#### Document extract:
ZDOCK is a computational tool for protein-protein molecular docking, designed to simulate and predict the interaction between two protein molecules and their binding sites (https://zdock.umassmed.edu/) (Pierce et al., 2014). The 3D structures of NEU1 (PDB ID: 8DU5) and PLIN2 (PDB ID: 3EWO) proteins were obtained from the Protein Data Bank (https://www.rcsb.org/) and the interacting protein domains were predicted using the ZDOCK server and PDBePISA server (https://www.ebi.ac.uk/pdbe/pisa/). These structures were then visualized by the molecular graphics software Jmol (http://www.jmol.org/).
Oseltamivir phosphate (OP) 75 mg capsules were dissolved in 10 mL sterile 1× PBS and centrifuged at 1,000 rpm for 10 min. The stock-extracted solution of OP had a concentration of 18 mM. Various concentrations of OP solutions were used in cell culture for both in vitro and in vivo experiments.
Gemcitabine hydrochloride (GEM) (Sigma-Aldrich, St. Louis, MO, United States) was dissolved in phosphate-buffered saline to prepare a 50 mg/mL stock solution. This stock solution was then serially diluted to achieve GEM concentrations of 0.5, 1, 2, 4, and 8 μg/mL in culture medium containing 10% FBS and 1% penicillin-streptomycin solution. The resulting solutions were added to Petri dishes or 96-well plates with each medium change.

#### Required work:
a - Transcribe everything in the methods text from "Oseltamivir phosphate (OP)" down to "each medium change.".
b - Answer these from the methods text.
(i) What PDB ID identifies the PLIN2 structure?
(ii) What concentration did the OP stock solution have?
(iii) At what concentration was the GEM stock solution prepared?
Rely only on the methods text for these.

#### Supplied records:
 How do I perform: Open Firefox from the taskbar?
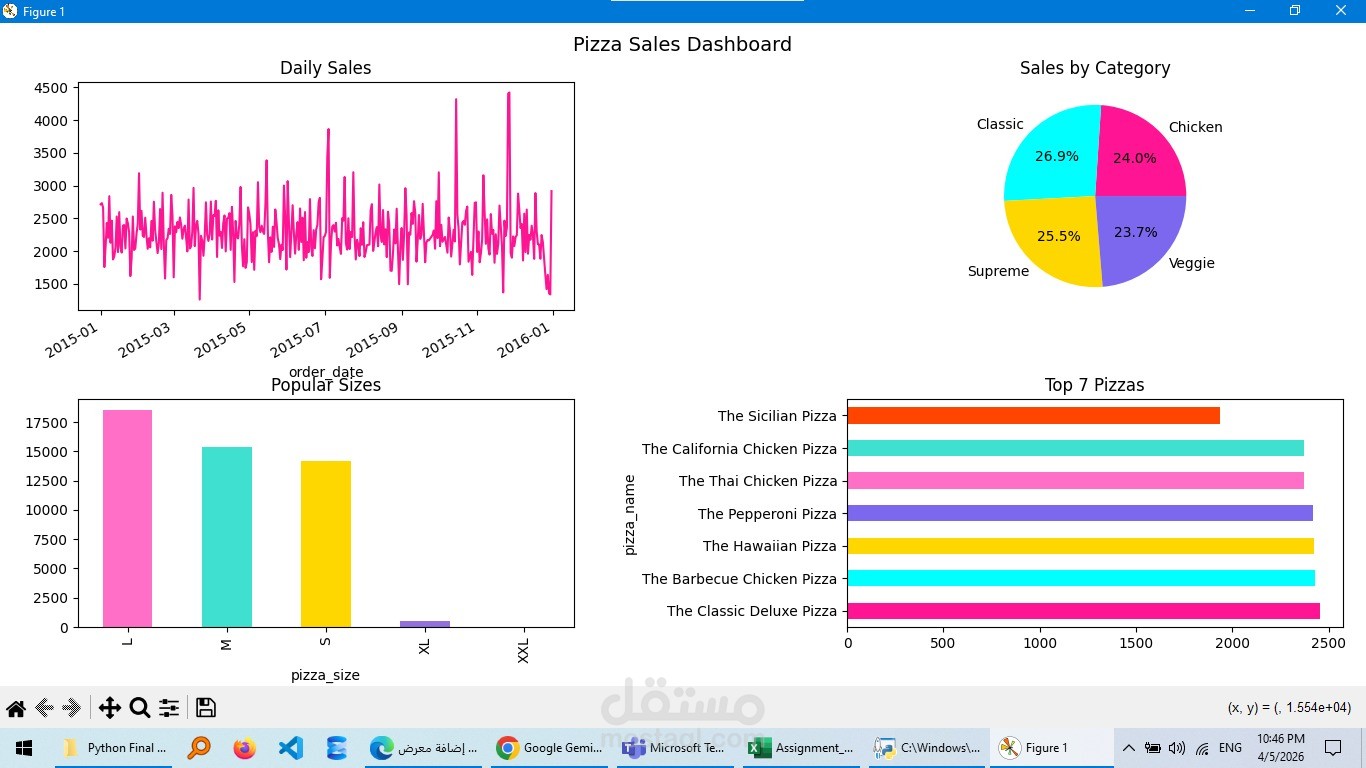click(243, 747)
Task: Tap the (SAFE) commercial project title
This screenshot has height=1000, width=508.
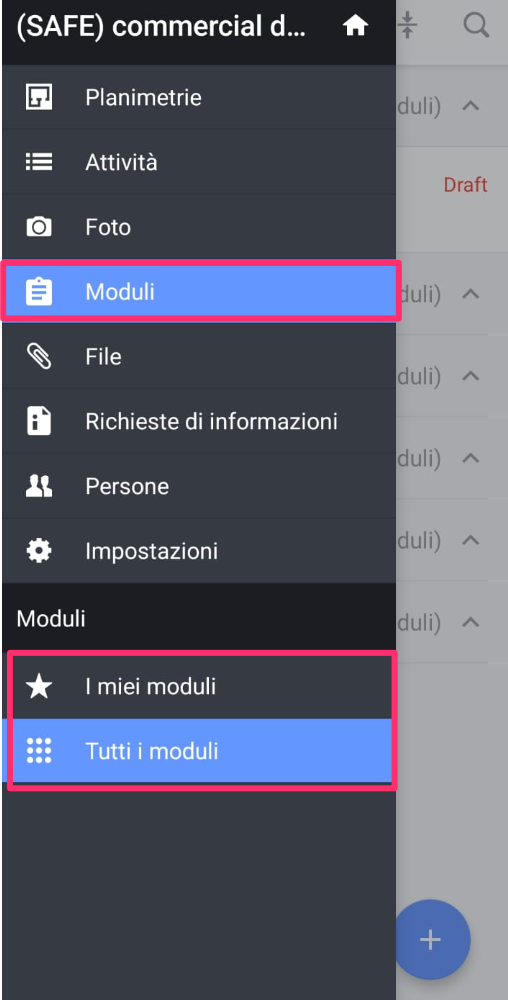Action: tap(161, 27)
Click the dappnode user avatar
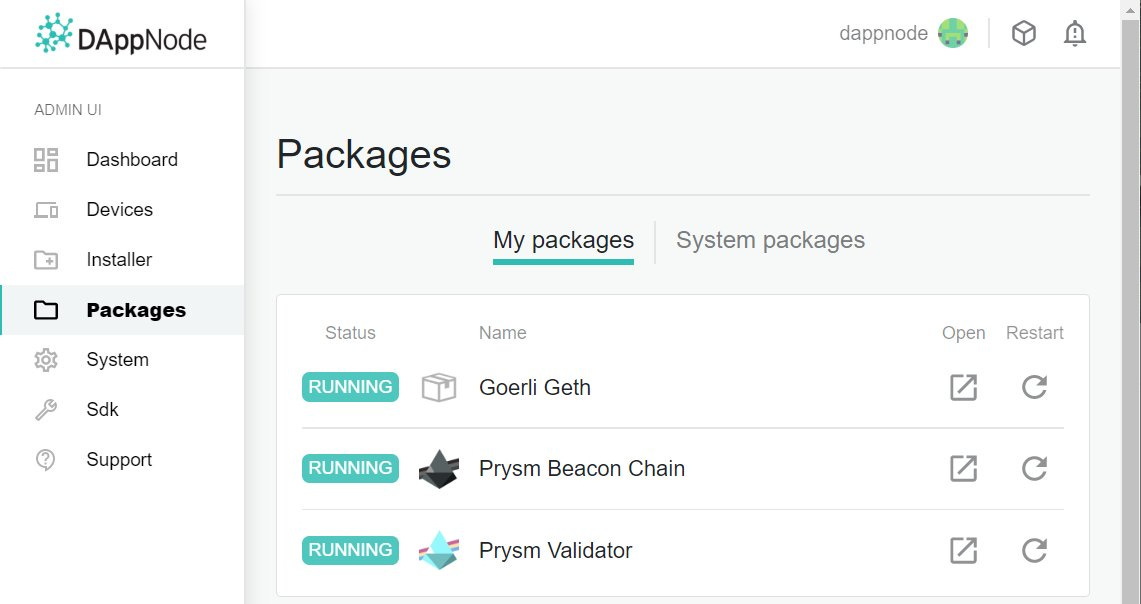Viewport: 1141px width, 604px height. [x=953, y=33]
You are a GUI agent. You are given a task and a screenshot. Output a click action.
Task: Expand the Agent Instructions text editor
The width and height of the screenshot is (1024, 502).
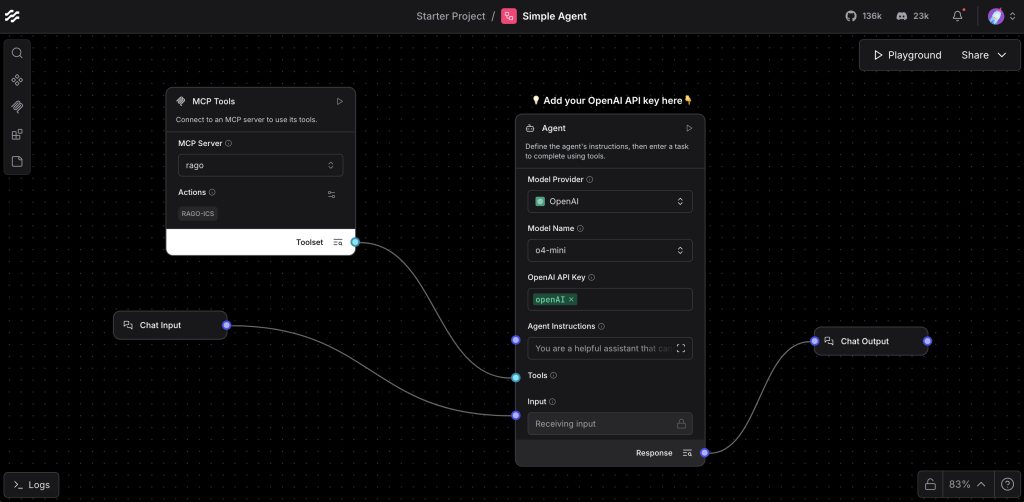[x=681, y=348]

#### Solved tasks:
a -
Oseltamivir phosphate (OP) 75 mg capsules were dissolved in 10 mL sterile 1× PBS and centrifuged at 1,000 rpm for 10 min. The stock-extracted solution of OP had a concentration of 18 mM. Various concentrations of OP solutions were used in cell culture for both in vitro and in vivo experiments.
Gemcitabine hydrochloride (GEM) (Sigma-Aldrich, St. Louis, MO, United States) was dissolved in phosphate-buffered saline to prepare a 50 mg/mL stock solution. This stock solution was then serially diluted to achieve GEM concentrations of 0.5, 1, 2, 4, and 8 μg/mL in culture medium containing 10% FBS and 1% penicillin-streptomycin solution. The resulting solutions were added to Petri dishes or 96-well plates with each medium change.

b -
(i) 3EWO
(ii) 18 mM
(iii) 50 mg/mL